[Stored items]
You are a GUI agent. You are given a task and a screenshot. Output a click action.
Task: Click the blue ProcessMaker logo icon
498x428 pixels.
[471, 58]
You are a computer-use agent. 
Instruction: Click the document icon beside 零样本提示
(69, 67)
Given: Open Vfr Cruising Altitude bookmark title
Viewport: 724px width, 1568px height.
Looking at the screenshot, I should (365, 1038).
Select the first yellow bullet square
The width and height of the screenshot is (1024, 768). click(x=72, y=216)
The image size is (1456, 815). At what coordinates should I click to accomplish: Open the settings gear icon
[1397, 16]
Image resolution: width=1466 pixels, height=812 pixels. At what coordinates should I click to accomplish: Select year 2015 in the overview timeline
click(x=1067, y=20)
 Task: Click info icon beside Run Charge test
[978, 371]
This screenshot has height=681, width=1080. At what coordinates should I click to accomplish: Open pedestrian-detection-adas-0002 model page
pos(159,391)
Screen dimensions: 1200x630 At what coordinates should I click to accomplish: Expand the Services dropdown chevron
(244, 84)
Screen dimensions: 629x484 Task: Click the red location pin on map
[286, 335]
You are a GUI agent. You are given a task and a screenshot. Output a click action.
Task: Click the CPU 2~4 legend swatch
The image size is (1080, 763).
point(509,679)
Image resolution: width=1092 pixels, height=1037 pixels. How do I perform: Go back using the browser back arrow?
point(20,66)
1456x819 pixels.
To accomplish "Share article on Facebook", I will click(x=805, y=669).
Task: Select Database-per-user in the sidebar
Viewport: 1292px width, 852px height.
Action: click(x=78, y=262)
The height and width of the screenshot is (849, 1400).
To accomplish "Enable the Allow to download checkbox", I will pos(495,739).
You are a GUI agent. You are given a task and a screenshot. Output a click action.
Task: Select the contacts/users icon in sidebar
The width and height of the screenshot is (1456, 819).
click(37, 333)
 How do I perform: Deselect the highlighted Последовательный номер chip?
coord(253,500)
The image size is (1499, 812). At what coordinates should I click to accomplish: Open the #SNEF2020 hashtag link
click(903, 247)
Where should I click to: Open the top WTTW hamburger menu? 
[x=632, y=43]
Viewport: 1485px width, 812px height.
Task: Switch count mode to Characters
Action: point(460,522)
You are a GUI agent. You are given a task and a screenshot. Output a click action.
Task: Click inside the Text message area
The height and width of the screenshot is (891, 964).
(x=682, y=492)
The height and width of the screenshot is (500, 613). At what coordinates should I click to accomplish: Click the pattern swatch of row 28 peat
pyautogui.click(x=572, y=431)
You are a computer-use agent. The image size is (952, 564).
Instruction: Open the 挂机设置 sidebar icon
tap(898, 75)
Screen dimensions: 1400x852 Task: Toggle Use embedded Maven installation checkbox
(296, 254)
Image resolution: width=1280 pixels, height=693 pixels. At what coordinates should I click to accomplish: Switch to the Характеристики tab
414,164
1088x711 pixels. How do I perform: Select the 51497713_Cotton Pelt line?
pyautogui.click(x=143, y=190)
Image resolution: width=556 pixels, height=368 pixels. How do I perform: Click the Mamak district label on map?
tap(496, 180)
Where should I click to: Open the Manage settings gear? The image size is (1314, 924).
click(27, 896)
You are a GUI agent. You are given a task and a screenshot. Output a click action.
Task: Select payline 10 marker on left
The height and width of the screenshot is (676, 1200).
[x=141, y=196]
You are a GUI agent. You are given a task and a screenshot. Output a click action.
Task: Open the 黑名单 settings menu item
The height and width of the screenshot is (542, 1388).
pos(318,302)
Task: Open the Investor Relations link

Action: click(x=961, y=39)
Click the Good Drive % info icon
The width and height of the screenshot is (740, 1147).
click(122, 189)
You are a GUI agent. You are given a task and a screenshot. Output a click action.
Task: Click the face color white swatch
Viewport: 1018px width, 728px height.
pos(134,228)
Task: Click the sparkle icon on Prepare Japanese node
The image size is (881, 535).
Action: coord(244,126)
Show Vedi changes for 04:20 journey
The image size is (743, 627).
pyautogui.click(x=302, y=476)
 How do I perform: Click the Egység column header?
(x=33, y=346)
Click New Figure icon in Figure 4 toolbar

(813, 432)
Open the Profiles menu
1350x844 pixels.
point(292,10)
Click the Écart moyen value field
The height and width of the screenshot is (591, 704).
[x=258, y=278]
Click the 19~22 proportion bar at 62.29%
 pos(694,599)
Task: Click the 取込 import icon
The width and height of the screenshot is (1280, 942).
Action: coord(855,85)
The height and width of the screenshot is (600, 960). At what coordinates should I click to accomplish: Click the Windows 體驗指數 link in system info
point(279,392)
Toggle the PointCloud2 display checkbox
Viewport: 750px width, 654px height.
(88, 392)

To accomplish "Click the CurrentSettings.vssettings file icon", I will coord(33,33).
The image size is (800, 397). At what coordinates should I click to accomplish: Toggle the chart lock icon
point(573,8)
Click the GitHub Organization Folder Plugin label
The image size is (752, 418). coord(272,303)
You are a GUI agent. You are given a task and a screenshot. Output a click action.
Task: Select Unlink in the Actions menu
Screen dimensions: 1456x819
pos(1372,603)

WHAT NEEDS TO BE DONE: Once you have read the entries, write them out again without altering a single character.

EXERCISE SOLUTION:
You are a GUI agent. You are given a task and a screenshot. Output a click action.
Task: Click the blue ProcessMaker logo icon
498x428 pixels.
[471, 58]
You are a computer-use agent. 
Instruction: Click the document icon beside 零样本提示
(69, 67)
Given: Open Vfr Cruising Altitude bookmark title
Viewport: 724px width, 1568px height.
Looking at the screenshot, I should (365, 1038).
Select the first yellow bullet square
The width and height of the screenshot is (1024, 768). click(x=72, y=216)
The image size is (1456, 815). At what coordinates should I click to accomplish: Open the settings gear icon
[1397, 16]
Image resolution: width=1466 pixels, height=812 pixels. At what coordinates should I click to accomplish: Select year 2015 in the overview timeline
click(x=1067, y=20)
 Task: Click info icon beside Run Charge test
[978, 371]
This screenshot has height=681, width=1080. At what coordinates should I click to accomplish: Open pedestrian-detection-adas-0002 model page
pos(159,391)
Screen dimensions: 1200x630 At what coordinates should I click to accomplish: Expand the Services dropdown chevron
(244, 84)
Screen dimensions: 629x484 Task: Click the red location pin on map
[286, 335]
You are a GUI agent. You are given a task and a screenshot. Output a click action.
Task: Click the CPU 2~4 legend swatch
The image size is (1080, 763).
point(509,679)
Image resolution: width=1092 pixels, height=1037 pixels. How do I perform: Go back using the browser back arrow?
point(20,66)
1456x819 pixels.
To accomplish "Share article on Facebook", I will click(x=805, y=669).
Task: Select Database-per-user in the sidebar
Viewport: 1292px width, 852px height.
Action: click(x=78, y=262)
The height and width of the screenshot is (849, 1400).
To accomplish "Enable the Allow to download checkbox", I will pos(495,739).
You are a GUI agent. You are given a task and a screenshot. Output a click action.
Task: Select the contacts/users icon in sidebar
The width and height of the screenshot is (1456, 819).
click(37, 333)
 How do I perform: Deselect the highlighted Последовательный номер chip?
coord(253,500)
The image size is (1499, 812). At what coordinates should I click to accomplish: Open the #SNEF2020 hashtag link
click(903, 247)
Where should I click to: Open the top WTTW hamburger menu? 
[x=632, y=43]
Viewport: 1485px width, 812px height.
Task: Switch count mode to Characters
Action: point(460,522)
You are a GUI agent. You are given a task and a screenshot. Output a click action.
Task: Click inside the Text message area
The height and width of the screenshot is (891, 964).
(x=682, y=492)
The height and width of the screenshot is (500, 613). At what coordinates should I click to accomplish: Click the pattern swatch of row 28 peat
pyautogui.click(x=572, y=431)
You are a computer-use agent. The image size is (952, 564).
Instruction: Open the 挂机设置 sidebar icon
tap(898, 75)
Screen dimensions: 1400x852 Task: Toggle Use embedded Maven installation checkbox
(296, 254)
Image resolution: width=1280 pixels, height=693 pixels. At what coordinates should I click to accomplish: Switch to the Характеристики tab
414,164
1088x711 pixels. How do I perform: Select the 51497713_Cotton Pelt line?
pyautogui.click(x=143, y=190)
Image resolution: width=556 pixels, height=368 pixels. How do I perform: Click the Mamak district label on map?
tap(496, 180)
Where should I click to: Open the Manage settings gear? The image size is (1314, 924).
click(27, 896)
You are a GUI agent. You are given a task and a screenshot. Output a click action.
Task: Select payline 10 marker on left
The height and width of the screenshot is (676, 1200).
[x=141, y=196]
You are a GUI agent. You are given a task and a screenshot. Output a click action.
Task: Open the 黑名单 settings menu item
The height and width of the screenshot is (542, 1388).
pos(318,302)
Task: Open the Investor Relations link

Action: click(x=961, y=39)
Click the Good Drive % info icon
The width and height of the screenshot is (740, 1147).
click(122, 189)
You are a GUI agent. You are given a task and a screenshot. Output a click action.
Task: Click the face color white swatch
Viewport: 1018px width, 728px height.
pos(134,228)
Task: Click the sparkle icon on Prepare Japanese node
The image size is (881, 535).
Action: coord(244,126)
Show Vedi changes for 04:20 journey
The image size is (743, 627).
pyautogui.click(x=302, y=476)
 How do I perform: Click the Egység column header?
(x=33, y=346)
Click New Figure icon in Figure 4 toolbar

(813, 432)
Open the Profiles menu
1350x844 pixels.
point(292,10)
Click the Écart moyen value field
The height and width of the screenshot is (591, 704).
[x=258, y=278]
Click the 19~22 proportion bar at 62.29%
 pos(694,599)
Task: Click the 取込 import icon
The width and height of the screenshot is (1280, 942).
Action: coord(855,85)
The height and width of the screenshot is (600, 960). At what coordinates should I click to accomplish: Click the Windows 體驗指數 link in system info
point(279,392)
Toggle the PointCloud2 display checkbox
Viewport: 750px width, 654px height.
(88, 392)

To accomplish "Click the CurrentSettings.vssettings file icon", I will coord(33,33).
The image size is (800, 397). At what coordinates should I click to accomplish: Toggle the chart lock icon
point(573,8)
Click the GitHub Organization Folder Plugin label
The image size is (752, 418). coord(272,303)
You are a GUI agent. You are given a task and a screenshot. Output a click action.
Task: Select Unlink in the Actions menu
Screen dimensions: 1456x819
pos(1372,603)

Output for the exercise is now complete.